Alternatives au DGP et questions éthiques
Le DGP n’est ni accessible ni souhaitable pour tous. Parmi les alternatives : conception sans DGP avec recours éventuel au diagnostic prénatal (choriocentèse, amniocentèse), recours à un don d’ovocytes ou de spermatozoïdes pour éviter une mutation connue, projet d’adoption ou de recueil d’enfant, ou encore choix réfléchi de ne pas recourir aux tests génétiques.
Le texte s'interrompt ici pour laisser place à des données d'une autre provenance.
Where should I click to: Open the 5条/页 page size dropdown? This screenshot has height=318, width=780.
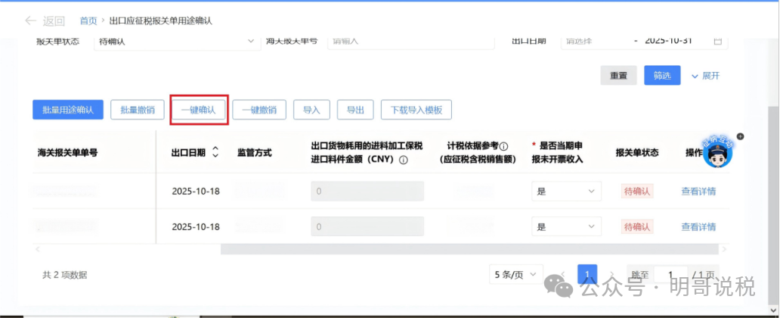[516, 275]
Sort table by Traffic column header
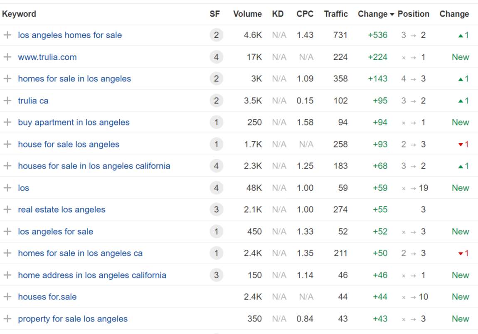The image size is (478, 334). click(x=336, y=14)
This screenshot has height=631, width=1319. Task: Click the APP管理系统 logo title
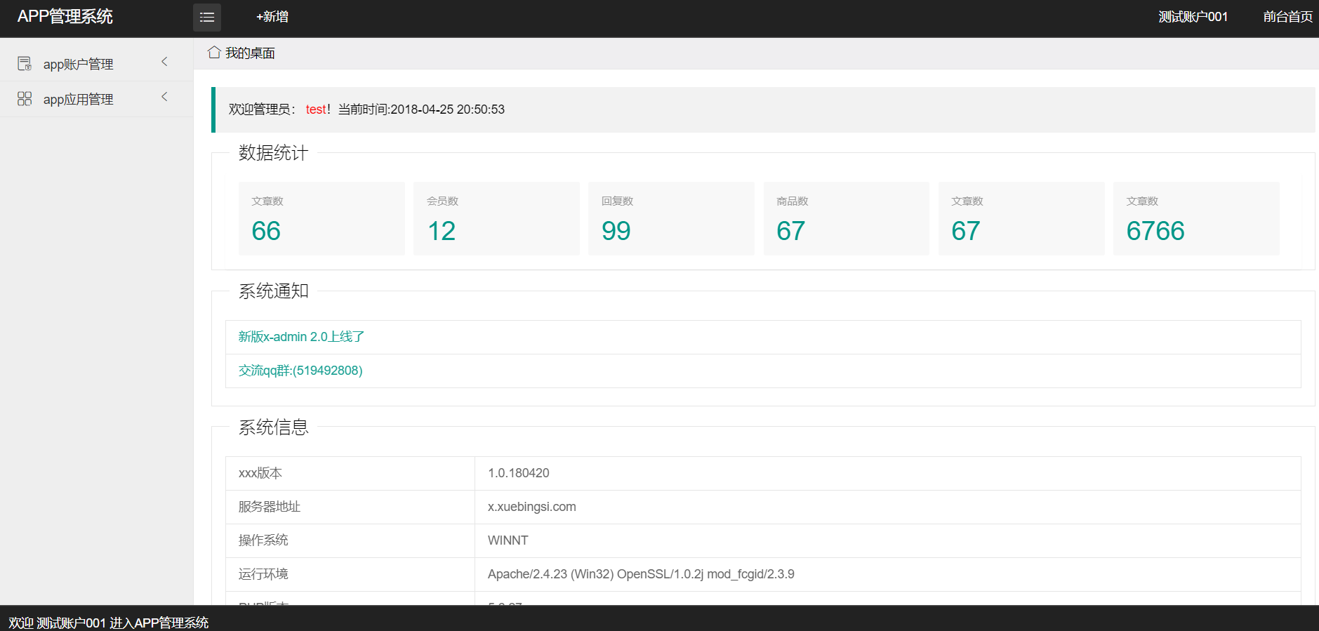tap(65, 17)
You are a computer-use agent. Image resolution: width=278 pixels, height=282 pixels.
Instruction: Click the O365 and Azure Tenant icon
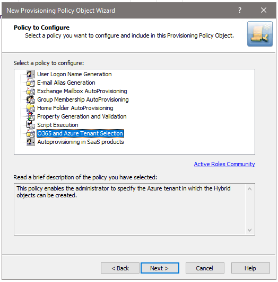31,133
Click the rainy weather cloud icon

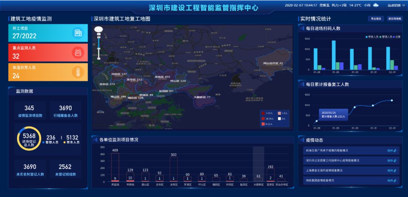(376, 5)
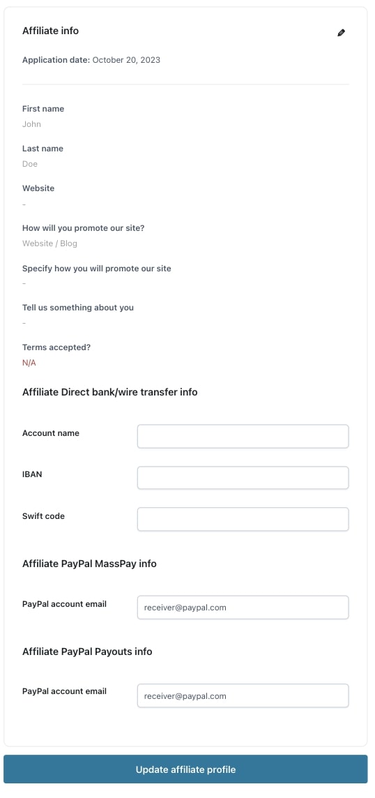Click the Affiliate Direct bank/wire transfer info heading

click(x=110, y=393)
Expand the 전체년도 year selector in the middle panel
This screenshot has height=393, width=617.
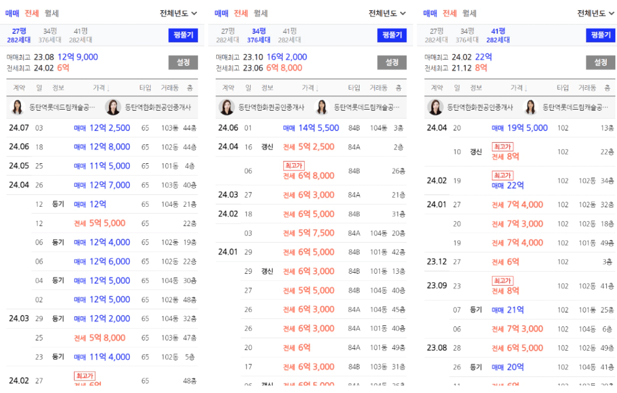[x=387, y=13]
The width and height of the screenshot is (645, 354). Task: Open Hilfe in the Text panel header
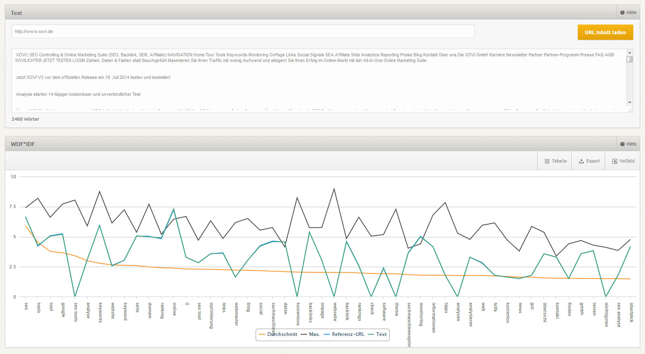628,12
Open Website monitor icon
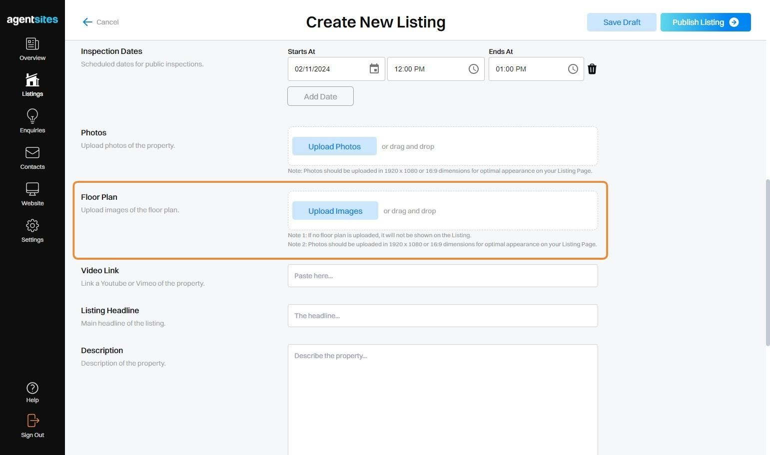Image resolution: width=770 pixels, height=455 pixels. [32, 189]
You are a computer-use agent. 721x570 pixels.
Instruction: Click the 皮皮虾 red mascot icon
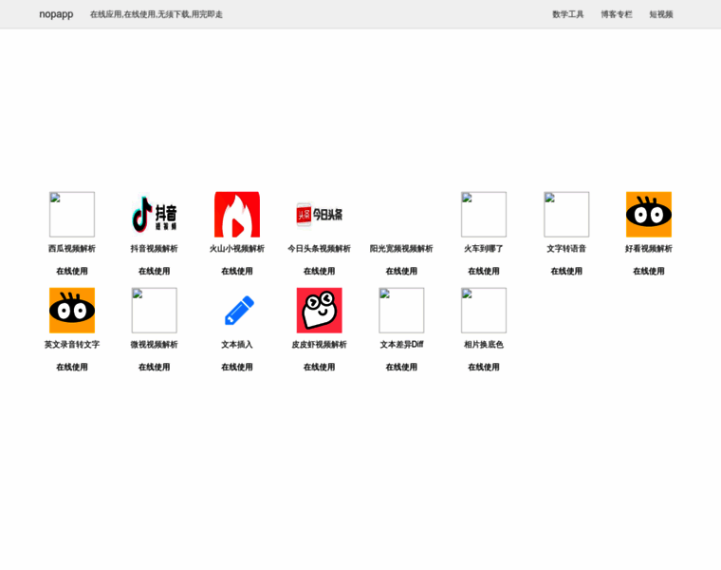tap(319, 311)
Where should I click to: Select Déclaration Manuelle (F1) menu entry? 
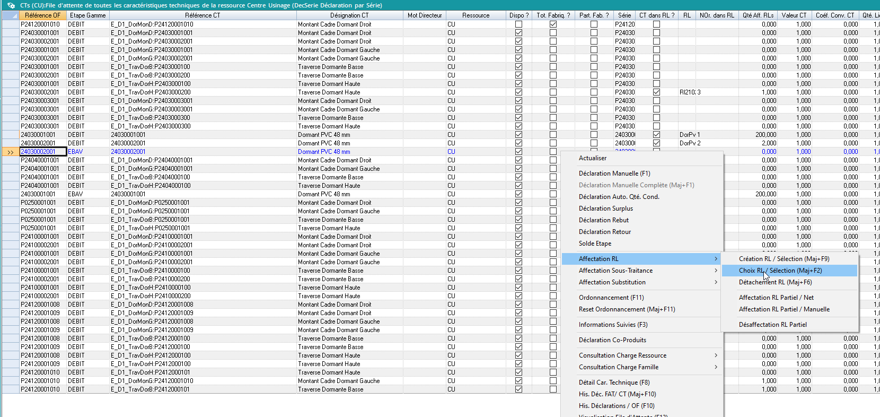pyautogui.click(x=614, y=173)
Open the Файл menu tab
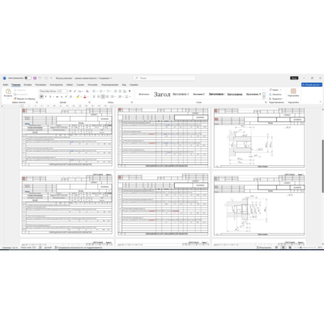The height and width of the screenshot is (324, 324). 6,85
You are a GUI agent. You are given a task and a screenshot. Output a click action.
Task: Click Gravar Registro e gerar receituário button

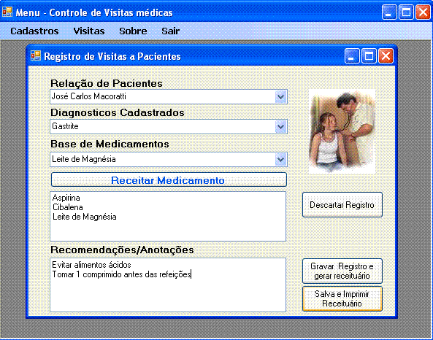pyautogui.click(x=342, y=271)
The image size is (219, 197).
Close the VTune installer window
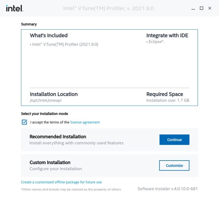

Sur le plan éthique, les couples se situent souvent dans une tension entre le désir d’avoir l’enfant le plus en santé possible, le respect de la dignité et de la diversité des personnes vivant avec un handicap, et la crainte de banaliser la sélection d’embryons. Un accompagnement génétique et psychologique de qualité aide à clarifier ses propres valeurs et à prendre une décision cohérente avec son histoire personnelle et familiale.
Conclusion
Le diagnostic génétique préimplantatoire peut aider certains couples français confrontés à un risque génétique élevé à éviter des maladies très graves et à réduire une partie des fausses couches. La technique est maîtrisée et encadrée par un cadre légal exigeant, mais elle reste coûteuse, lourde sur le plan émotionnel et ne convient pas à toutes les situations. Prendre le temps de s’informer, de poser des questions, de peser les alternatives et de bénéficier d’un soutien adapté est essentiel pour décider si le DGP s’inscrit ou non dans votre projet parental.